-------- LISTED ENTRIES

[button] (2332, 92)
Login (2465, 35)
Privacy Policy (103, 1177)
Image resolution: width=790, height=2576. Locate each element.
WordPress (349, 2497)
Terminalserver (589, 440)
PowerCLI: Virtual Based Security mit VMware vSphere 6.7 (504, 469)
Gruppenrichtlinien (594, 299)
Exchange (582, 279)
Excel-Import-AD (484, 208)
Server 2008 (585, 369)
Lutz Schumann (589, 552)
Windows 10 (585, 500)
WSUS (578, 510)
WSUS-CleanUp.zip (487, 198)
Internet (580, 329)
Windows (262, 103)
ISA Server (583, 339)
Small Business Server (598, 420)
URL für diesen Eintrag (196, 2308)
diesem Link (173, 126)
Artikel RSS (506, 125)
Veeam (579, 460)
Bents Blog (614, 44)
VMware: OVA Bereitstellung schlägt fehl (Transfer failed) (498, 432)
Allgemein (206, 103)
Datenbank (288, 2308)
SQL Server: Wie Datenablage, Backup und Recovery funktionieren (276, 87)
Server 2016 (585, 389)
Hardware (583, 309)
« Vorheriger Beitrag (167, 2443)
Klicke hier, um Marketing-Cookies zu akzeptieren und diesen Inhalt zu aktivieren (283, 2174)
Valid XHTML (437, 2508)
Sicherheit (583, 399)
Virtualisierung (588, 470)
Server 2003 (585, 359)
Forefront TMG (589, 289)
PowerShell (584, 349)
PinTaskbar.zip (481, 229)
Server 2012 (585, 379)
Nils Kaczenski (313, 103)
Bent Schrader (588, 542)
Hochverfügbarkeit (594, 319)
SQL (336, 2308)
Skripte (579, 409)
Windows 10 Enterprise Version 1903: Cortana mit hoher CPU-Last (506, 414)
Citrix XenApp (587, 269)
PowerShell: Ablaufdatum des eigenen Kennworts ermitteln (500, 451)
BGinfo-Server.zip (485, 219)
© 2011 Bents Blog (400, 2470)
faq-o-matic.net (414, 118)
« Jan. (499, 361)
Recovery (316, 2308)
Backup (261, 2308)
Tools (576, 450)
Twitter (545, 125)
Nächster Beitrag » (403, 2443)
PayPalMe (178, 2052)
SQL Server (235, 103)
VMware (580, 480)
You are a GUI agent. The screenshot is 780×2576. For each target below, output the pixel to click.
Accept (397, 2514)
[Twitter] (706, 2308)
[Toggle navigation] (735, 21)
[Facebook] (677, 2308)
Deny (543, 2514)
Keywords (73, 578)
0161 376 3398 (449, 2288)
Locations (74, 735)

----------------

* _PROBLEM DESCRIPTION_
Copy the data above exactly. Every line must be included.

* _EXERCISE OUTPUT_
[button] (2332, 92)
Login (2465, 35)
Privacy Policy (103, 1177)
Image resolution: width=790, height=2576. Locate each element.
WordPress (349, 2497)
Terminalserver (589, 440)
PowerCLI: Virtual Based Security mit VMware vSphere 6.7 (504, 469)
Gruppenrichtlinien (594, 299)
Exchange (582, 279)
Excel-Import-AD (484, 208)
Server 2008 (585, 369)
Lutz Schumann (589, 552)
Windows 10 (585, 500)
WSUS (578, 510)
WSUS-CleanUp.zip (487, 198)
Internet (580, 329)
Windows (262, 103)
ISA Server (583, 339)
Small Business Server (598, 420)
URL für diesen Eintrag (196, 2308)
diesem Link (173, 126)
Artikel RSS (506, 125)
Veeam (579, 460)
Bents Blog (614, 44)
VMware: OVA Bereitstellung schlägt fehl (Transfer failed) (498, 432)
Allgemein (206, 103)
Datenbank (288, 2308)
SQL Server: Wie Datenablage, Backup und Recovery funktionieren (276, 87)
Server 2016 (585, 389)
Hardware (583, 309)
« Vorheriger Beitrag (167, 2443)
Klicke hier, um Marketing-Cookies zu akzeptieren und diesen Inhalt zu aktivieren (283, 2174)
Valid XHTML (437, 2508)
Sicherheit (583, 399)
Virtualisierung (588, 470)
Server 2003 (585, 359)
Forefront TMG (589, 289)
PowerShell (584, 349)
PinTaskbar.zip (481, 229)
Server 2012 (585, 379)
Nils Kaczenski (313, 103)
Bent Schrader (588, 542)
Hochverfügbarkeit (594, 319)
SQL (336, 2308)
Skripte (579, 409)
Windows 10 Enterprise Version 1903: Cortana mit hoher CPU-Last (506, 414)
Citrix XenApp (587, 269)
PowerShell: Ablaufdatum des eigenen Kennworts ermitteln (500, 451)
BGinfo-Server.zip (485, 219)
© 2011 Bents Blog (400, 2470)
faq-o-matic.net (414, 118)
« Jan. (499, 361)
Recovery (316, 2308)
Backup (261, 2308)
Tools (576, 450)
Twitter (545, 125)
Nächster Beitrag » (403, 2443)
PayPalMe (178, 2052)
SQL Server (235, 103)
VMware (580, 480)
You are a GUI agent. The screenshot is 780×2576. For each target below, output the pixel to click.
Accept (397, 2514)
[Twitter] (706, 2308)
[Toggle navigation] (735, 21)
[Facebook] (677, 2308)
Deny (543, 2514)
Keywords (73, 578)
0161 376 3398 (449, 2288)
Locations (74, 735)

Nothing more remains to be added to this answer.